Hugh might also be conflating physical dominance with genetic superiority. We’ve seen this kind of thinking in the antagonists of prior novels, see Vonnegut’s Happy Birthday, Wanda June. It’s early in the reading, but already he doesn’t seem like the type of man to recognize value outside of what himself considers the norm.
Gods, even more than all that he’s missing so much history. Calling people slaves so flippantly. I get what he means. But… the way he employs Joseph, a young black man, and sees the way he’s treated by both his wife and son.. the context of his life, of the still fresh wounds of genuine slavery… the willful diminishing of the unnatural atrocity that was actual slavery… he turns a blind eye to that which should be seen. Despite and because of the hideousness of the past, we must stare it down directly so as to never make those mistakes, those crimes, those soul shattering allowances again. Even those like Farnham who didn’t directly commit these sins must be made aware and carry with them the knowledge of prior evils so that they can never transpire again. Some evils, some ills are so wrong, so horrible that they can’t be so flippantly used as a metaphor for lesser acts. It’s about context. And Hugh’s context and conversation paint him ignorant and callous.

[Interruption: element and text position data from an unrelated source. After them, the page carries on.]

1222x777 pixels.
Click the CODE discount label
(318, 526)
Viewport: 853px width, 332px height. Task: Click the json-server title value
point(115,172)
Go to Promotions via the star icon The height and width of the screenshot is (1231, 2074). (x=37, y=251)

‘Someone had put the books back on shelves, but some were open to dry; he fluffed these, hoped for the best.
The last books in the world –
So it seemed.
He felt sudden grief that abstract knowledge of deaths of millions had not given him. Somehow, the burning of millions of books felt more brutally obscene than the killing of people. All men must die, it was their single common heritage. But a book need never die and should not be killed; books were the immortal part of man. Book burners – To rape a defenseless friendly book.
Books had always been his best friends. In a hundred public libraries they had taught him. From a thousand newsstands they had warmed his loneliness. He suddenly felt that if he had not been able to save some books, it would hardly be worthwhile to live.’
– Hugh pg. 84
So close to relatable, and yet, so very very far. Hugh is correct in one sense; books are the immortal part of man, but he does so little to look deeper into what that means. Books without a reader, without someone to come along and question their contents, love their characters, learn their lessons? Are Useless. Books are immortal because they live on in their reader. They are precious, and powerful, and poignant because of what they give, not merely by virtue of their existence. And if old Hugh is so egocentric, and I’m definitely not saying he isn’t, to only see their value in relation to his own ability to access them then he’s once again failing to see the larger context.

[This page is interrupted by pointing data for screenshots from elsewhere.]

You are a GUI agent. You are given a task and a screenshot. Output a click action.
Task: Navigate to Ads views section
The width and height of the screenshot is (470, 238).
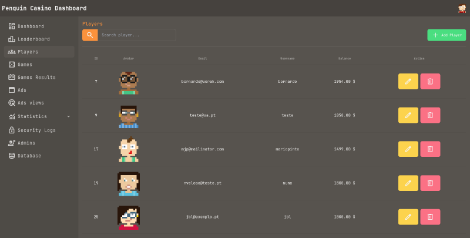(x=31, y=103)
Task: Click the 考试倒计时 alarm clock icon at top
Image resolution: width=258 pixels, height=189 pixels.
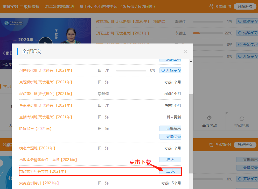Action: [212, 6]
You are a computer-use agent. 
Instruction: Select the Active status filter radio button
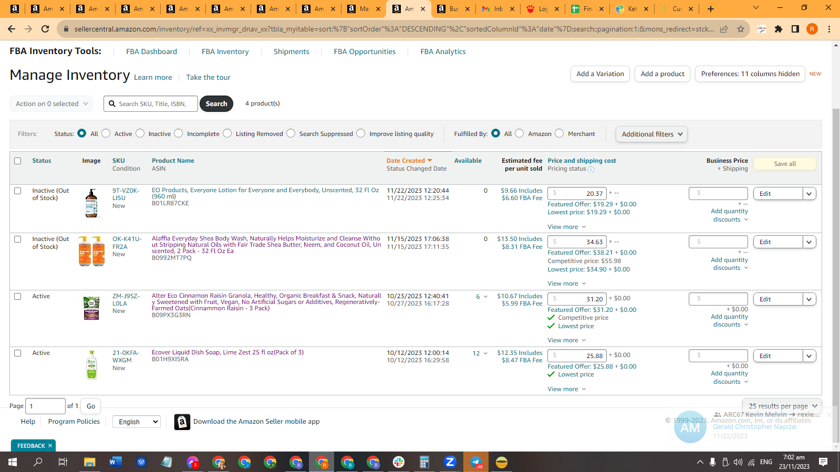point(106,133)
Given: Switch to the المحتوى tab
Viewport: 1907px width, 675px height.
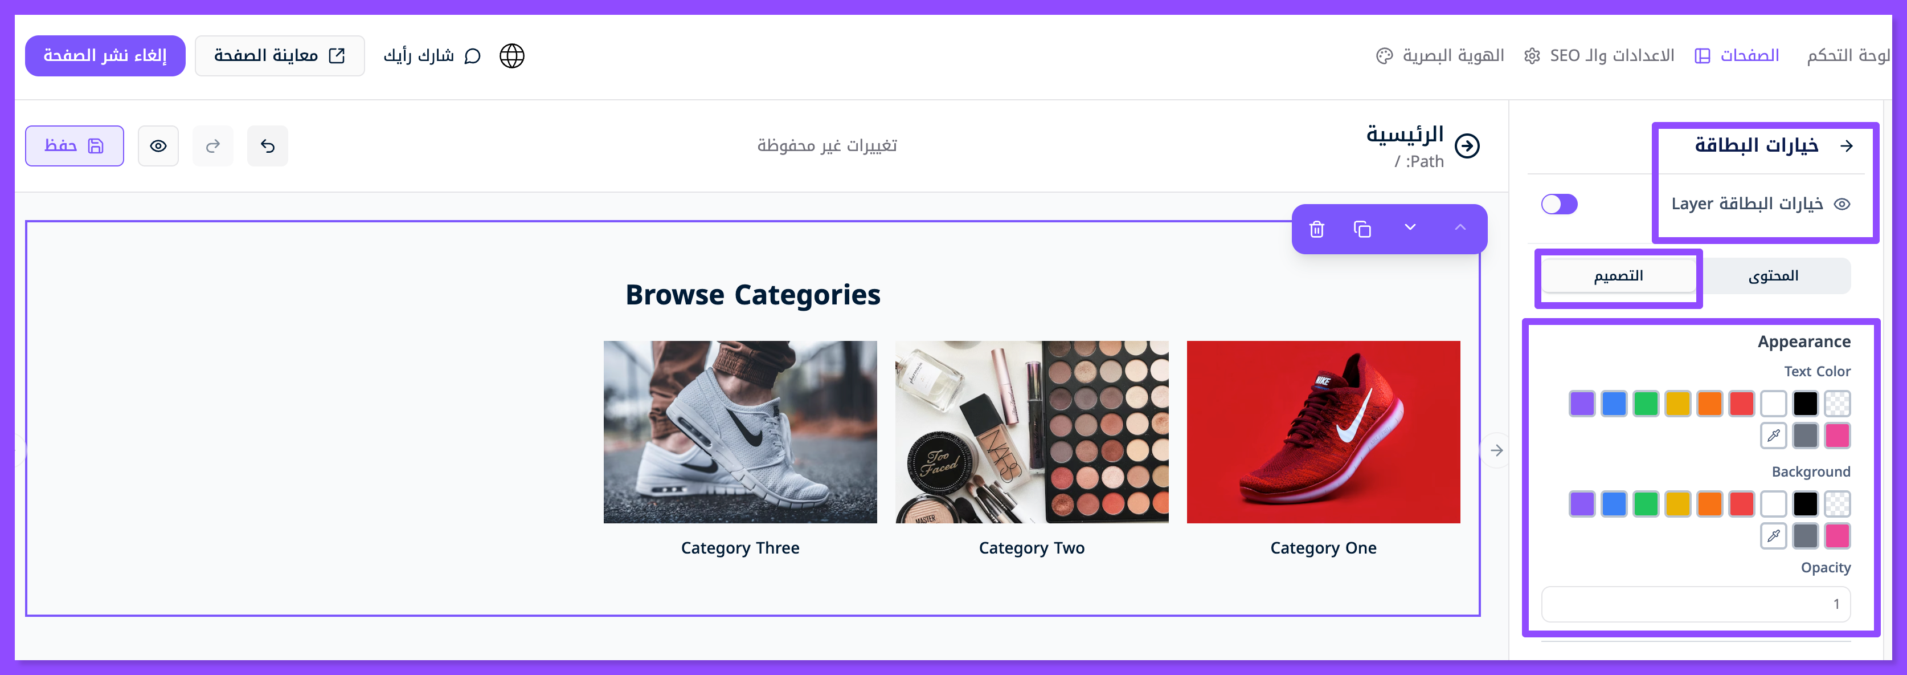Looking at the screenshot, I should click(1774, 276).
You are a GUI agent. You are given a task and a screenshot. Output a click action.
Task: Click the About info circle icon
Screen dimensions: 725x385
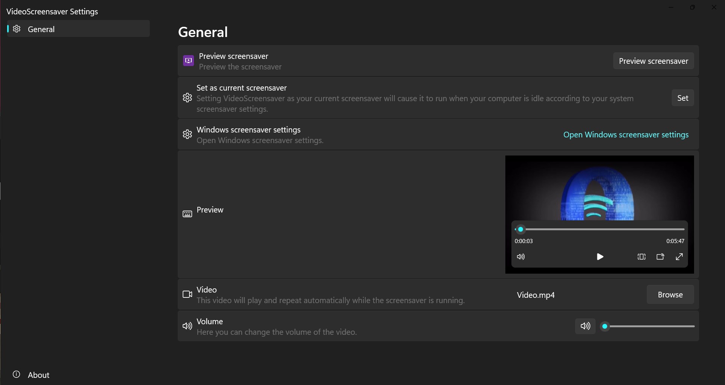[x=17, y=374]
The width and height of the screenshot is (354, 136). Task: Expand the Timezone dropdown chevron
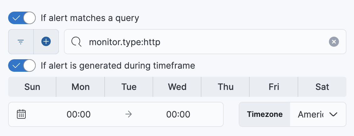333,114
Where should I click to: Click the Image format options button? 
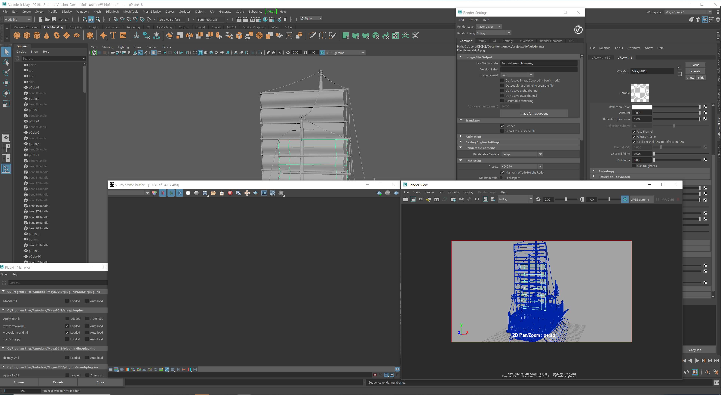click(x=533, y=113)
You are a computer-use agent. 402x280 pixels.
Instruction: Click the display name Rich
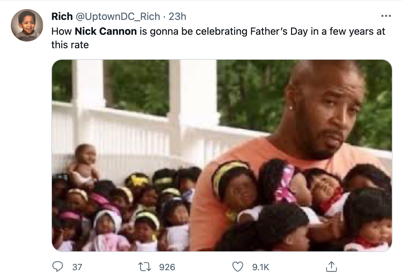tap(62, 17)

I love books. But not solely because of what they give me. They are the best, the truest, part of their authors and if mankind ever wishes to showcase its ‘best foot forward’ that foot will be found in the pages of books. Immortality should be more than just permanence.
This novel was bursting with quirky ‘what ifs’. The best science fiction always is and that creative ‘what may be’ is what drives many of us to the genre. That being said? It’s almost impossible to get passed the -isms in this one… sexism, racism, etc. Heinlein’s work is rather known for this aspect, his weakness to the prejudices of his time, but where some of his other novels are so full of intensely unexpected themes and predictions, this one falls short. Meh. So I’d say if you’re a hardcore scifi fan willing to push passed all then, and only then, is this one worth a read. If not? Check out Starship Troopers!